About this exercise: When you write the records again, keep every line exactly as it was.

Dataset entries

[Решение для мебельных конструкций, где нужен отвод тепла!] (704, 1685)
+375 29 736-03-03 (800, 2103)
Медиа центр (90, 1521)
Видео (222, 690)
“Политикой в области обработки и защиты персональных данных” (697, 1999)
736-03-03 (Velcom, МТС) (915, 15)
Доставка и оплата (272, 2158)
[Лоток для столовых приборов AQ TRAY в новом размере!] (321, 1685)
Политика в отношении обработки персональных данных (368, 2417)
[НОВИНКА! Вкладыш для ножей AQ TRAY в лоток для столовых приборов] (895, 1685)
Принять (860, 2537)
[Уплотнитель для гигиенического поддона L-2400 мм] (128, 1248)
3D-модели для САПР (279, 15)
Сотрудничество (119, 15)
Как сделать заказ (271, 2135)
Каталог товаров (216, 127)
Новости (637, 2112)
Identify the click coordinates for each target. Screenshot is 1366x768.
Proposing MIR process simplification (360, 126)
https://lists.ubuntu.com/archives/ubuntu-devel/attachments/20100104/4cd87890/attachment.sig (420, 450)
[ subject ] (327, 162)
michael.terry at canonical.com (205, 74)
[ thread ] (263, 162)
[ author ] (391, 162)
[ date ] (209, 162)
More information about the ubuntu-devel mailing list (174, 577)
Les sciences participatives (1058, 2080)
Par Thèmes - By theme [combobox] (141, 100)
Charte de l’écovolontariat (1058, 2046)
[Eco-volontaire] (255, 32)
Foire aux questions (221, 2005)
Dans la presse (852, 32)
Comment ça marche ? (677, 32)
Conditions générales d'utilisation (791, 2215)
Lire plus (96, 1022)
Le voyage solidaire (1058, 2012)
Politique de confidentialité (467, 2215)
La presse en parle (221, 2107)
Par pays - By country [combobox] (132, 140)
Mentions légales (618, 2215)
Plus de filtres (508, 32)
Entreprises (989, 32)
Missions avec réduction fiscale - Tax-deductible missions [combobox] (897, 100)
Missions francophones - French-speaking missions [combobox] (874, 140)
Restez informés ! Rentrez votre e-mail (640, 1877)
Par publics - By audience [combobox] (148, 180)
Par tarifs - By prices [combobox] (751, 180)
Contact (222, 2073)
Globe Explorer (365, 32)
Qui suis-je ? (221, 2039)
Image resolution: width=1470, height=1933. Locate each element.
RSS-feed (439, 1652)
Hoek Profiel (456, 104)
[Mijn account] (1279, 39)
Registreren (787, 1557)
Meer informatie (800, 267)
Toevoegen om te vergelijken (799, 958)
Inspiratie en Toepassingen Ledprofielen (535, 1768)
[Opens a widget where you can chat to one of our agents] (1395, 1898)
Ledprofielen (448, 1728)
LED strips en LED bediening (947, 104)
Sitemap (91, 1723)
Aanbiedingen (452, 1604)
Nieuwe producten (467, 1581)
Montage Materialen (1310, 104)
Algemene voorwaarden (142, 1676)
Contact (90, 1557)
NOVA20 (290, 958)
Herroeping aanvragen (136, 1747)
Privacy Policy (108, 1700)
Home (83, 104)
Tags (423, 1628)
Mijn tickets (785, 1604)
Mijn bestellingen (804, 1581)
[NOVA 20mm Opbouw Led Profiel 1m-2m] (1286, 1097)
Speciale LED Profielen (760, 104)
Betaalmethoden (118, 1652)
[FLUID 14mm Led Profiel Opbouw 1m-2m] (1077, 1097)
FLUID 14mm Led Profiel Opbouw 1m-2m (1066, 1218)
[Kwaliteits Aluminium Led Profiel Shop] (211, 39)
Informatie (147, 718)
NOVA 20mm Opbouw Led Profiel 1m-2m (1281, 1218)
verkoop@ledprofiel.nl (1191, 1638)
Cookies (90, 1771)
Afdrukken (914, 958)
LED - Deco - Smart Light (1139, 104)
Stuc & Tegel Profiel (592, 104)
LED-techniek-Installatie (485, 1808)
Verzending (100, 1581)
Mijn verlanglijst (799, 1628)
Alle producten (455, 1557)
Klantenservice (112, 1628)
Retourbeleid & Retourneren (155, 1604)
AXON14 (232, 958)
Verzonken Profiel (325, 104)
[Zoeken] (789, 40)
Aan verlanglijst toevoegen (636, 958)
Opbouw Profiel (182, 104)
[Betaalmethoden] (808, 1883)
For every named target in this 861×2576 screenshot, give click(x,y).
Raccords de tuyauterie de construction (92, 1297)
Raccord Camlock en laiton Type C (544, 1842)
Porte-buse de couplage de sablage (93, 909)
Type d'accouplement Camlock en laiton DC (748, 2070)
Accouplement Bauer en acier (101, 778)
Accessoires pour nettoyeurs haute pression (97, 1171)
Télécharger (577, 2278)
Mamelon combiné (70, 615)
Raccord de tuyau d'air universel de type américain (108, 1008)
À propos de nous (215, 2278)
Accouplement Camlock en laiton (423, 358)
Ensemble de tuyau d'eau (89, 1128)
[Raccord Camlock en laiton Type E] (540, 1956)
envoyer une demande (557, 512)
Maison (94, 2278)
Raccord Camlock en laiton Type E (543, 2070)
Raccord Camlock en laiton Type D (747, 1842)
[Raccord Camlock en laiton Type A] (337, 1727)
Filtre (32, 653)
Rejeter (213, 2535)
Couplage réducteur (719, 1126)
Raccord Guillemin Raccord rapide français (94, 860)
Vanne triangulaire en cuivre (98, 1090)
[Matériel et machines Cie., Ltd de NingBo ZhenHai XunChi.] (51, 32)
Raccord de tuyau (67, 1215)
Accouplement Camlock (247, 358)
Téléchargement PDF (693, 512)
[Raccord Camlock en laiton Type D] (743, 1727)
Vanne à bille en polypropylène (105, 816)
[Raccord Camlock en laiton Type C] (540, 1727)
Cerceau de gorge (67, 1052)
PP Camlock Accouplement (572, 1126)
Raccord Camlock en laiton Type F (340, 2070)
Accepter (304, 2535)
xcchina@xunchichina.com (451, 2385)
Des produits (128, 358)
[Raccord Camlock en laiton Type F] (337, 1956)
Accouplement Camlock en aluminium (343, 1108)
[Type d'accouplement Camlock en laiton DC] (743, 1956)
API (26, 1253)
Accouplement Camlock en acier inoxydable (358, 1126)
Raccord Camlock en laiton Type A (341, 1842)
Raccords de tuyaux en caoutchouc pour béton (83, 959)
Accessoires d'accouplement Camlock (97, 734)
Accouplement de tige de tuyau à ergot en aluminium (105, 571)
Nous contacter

Exercise solution:
[Решение для мебельных конструкций, где нужен отвод тепла!] (704, 1685)
+375 29 736-03-03 (800, 2103)
Медиа центр (90, 1521)
Видео (222, 690)
“Политикой в области обработки и защиты персональных данных” (697, 1999)
736-03-03 (Velcom, МТС) (915, 15)
Доставка и оплата (272, 2158)
[Лоток для столовых приборов AQ TRAY в новом размере!] (321, 1685)
Политика в отношении обработки персональных данных (368, 2417)
[НОВИНКА! Вкладыш для ножей AQ TRAY в лоток для столовых приборов] (895, 1685)
Принять (860, 2537)
[Уплотнитель для гигиенического поддона L-2400 мм] (128, 1248)
3D-модели для САПР (279, 15)
Сотрудничество (119, 15)
Как сделать заказ (271, 2135)
Каталог товаров (216, 127)
Новости (637, 2112)
Identify the click coordinates for each target. Screenshot is 1366x768.
Proposing MIR process simplification (360, 126)
https://lists.ubuntu.com/archives/ubuntu-devel/attachments/20100104/4cd87890/attachment.sig (420, 450)
[ subject ] (327, 162)
michael.terry at canonical.com (205, 74)
[ thread ] (263, 162)
[ author ] (391, 162)
[ date ] (209, 162)
More information about the ubuntu-devel mailing list (174, 577)
Les sciences participatives (1058, 2080)
Par Thèmes - By theme [combobox] (141, 100)
Charte de l’écovolontariat (1058, 2046)
[Eco-volontaire] (255, 32)
Foire aux questions (221, 2005)
Dans la presse (852, 32)
Comment ça marche ? (677, 32)
Conditions générales d'utilisation (791, 2215)
Lire plus (96, 1022)
Le voyage solidaire (1058, 2012)
Politique de confidentialité (467, 2215)
La presse en parle (221, 2107)
Par pays - By country [combobox] (132, 140)
Mentions légales (618, 2215)
Plus de filtres (508, 32)
Entreprises (989, 32)
Missions avec réduction fiscale - Tax-deductible missions [combobox] (897, 100)
Missions francophones - French-speaking missions [combobox] (874, 140)
Restez informés ! Rentrez votre e-mail (640, 1877)
Par publics - By audience [combobox] (148, 180)
Par tarifs - By prices [combobox] (751, 180)
Contact (222, 2073)
Globe Explorer (365, 32)
Qui suis-je ? (221, 2039)
Image resolution: width=1470, height=1933. Locate each element.
RSS-feed (439, 1652)
Hoek Profiel (456, 104)
[Mijn account] (1279, 39)
Registreren (787, 1557)
Meer informatie (800, 267)
Toevoegen om te vergelijken (799, 958)
Inspiratie en Toepassingen Ledprofielen (535, 1768)
[Opens a widget where you can chat to one of our agents] (1395, 1898)
Ledprofielen (448, 1728)
LED strips en LED bediening (947, 104)
Sitemap (91, 1723)
Aanbiedingen (452, 1604)
Nieuwe producten (467, 1581)
Montage Materialen (1310, 104)
Algemene voorwaarden (142, 1676)
Contact (90, 1557)
NOVA20 (290, 958)
Herroeping aanvragen (136, 1747)
Privacy Policy (108, 1700)
Home (83, 104)
Tags (423, 1628)
Mijn tickets (785, 1604)
Mijn bestellingen (804, 1581)
[NOVA 20mm Opbouw Led Profiel 1m-2m] (1286, 1097)
Speciale LED Profielen (760, 104)
Betaalmethoden (118, 1652)
[FLUID 14mm Led Profiel Opbouw 1m-2m] (1077, 1097)
FLUID 14mm Led Profiel Opbouw 1m-2m (1066, 1218)
[Kwaliteits Aluminium Led Profiel Shop] (211, 39)
Informatie (147, 718)
NOVA 20mm Opbouw Led Profiel 1m-2m (1281, 1218)
verkoop@ledprofiel.nl (1191, 1638)
Cookies (90, 1771)
Afdrukken (914, 958)
LED - Deco - Smart Light (1139, 104)
Stuc & Tegel Profiel (592, 104)
LED-techniek-Installatie (485, 1808)
Verzending (100, 1581)
Mijn verlanglijst (799, 1628)
Alle producten (455, 1557)
Klantenservice (112, 1628)
Retourbeleid & Retourneren (155, 1604)
AXON14 (232, 958)
Verzonken Profiel (325, 104)
[Zoeken] (789, 40)
Aan verlanglijst toevoegen (636, 958)
Opbouw Profiel (182, 104)
[Betaalmethoden] (808, 1883)
For every named target in this 861×2576 screenshot, give click(x,y).
Raccords de tuyauterie de construction (92, 1297)
Raccord Camlock en laiton Type C (544, 1842)
Porte-buse de couplage de sablage (93, 909)
Type d'accouplement Camlock en laiton DC (748, 2070)
Accouplement Bauer en acier (101, 778)
Accessoires pour nettoyeurs haute pression (97, 1171)
Télécharger (577, 2278)
Mamelon combiné (70, 615)
Raccord de tuyau d'air universel de type américain (108, 1008)
À propos de nous (215, 2278)
Accouplement Camlock en laiton (423, 358)
Ensemble de tuyau d'eau (89, 1128)
[Raccord Camlock en laiton Type E] (540, 1956)
envoyer une demande (557, 512)
Maison (94, 2278)
Raccord Camlock en laiton Type E (543, 2070)
Raccord Camlock en laiton Type D (747, 1842)
[Raccord Camlock en laiton Type A] (337, 1727)
Filtre (32, 653)
Rejeter (213, 2535)
Couplage réducteur (719, 1126)
Raccord Guillemin Raccord rapide français (94, 860)
Vanne triangulaire en cuivre (98, 1090)
[Matériel et machines Cie., Ltd de NingBo ZhenHai XunChi.] (51, 32)
Raccord de tuyau (67, 1215)
Accouplement Camlock (247, 358)
Téléchargement PDF (693, 512)
[Raccord Camlock en laiton Type D] (743, 1727)
Vanne à bille en polypropylène (105, 816)
[Raccord Camlock en laiton Type C] (540, 1727)
Cerceau de gorge (67, 1052)
PP Camlock Accouplement (572, 1126)
Raccord Camlock en laiton Type F (340, 2070)
Accepter (304, 2535)
xcchina@xunchichina.com (451, 2385)
Des produits (128, 358)
[Raccord Camlock en laiton Type F] (337, 1956)
Accouplement Camlock en aluminium (343, 1108)
[Type d'accouplement Camlock en laiton DC] (743, 1956)
API (26, 1253)
Accouplement Camlock en acier inoxydable (358, 1126)
Raccord Camlock en laiton Type A (341, 1842)
Raccords de tuyaux en caoutchouc pour béton (83, 959)
Accessoires d'accouplement Camlock (97, 734)
Accouplement de tige de tuyau à ergot en aluminium (105, 571)
Nous contacter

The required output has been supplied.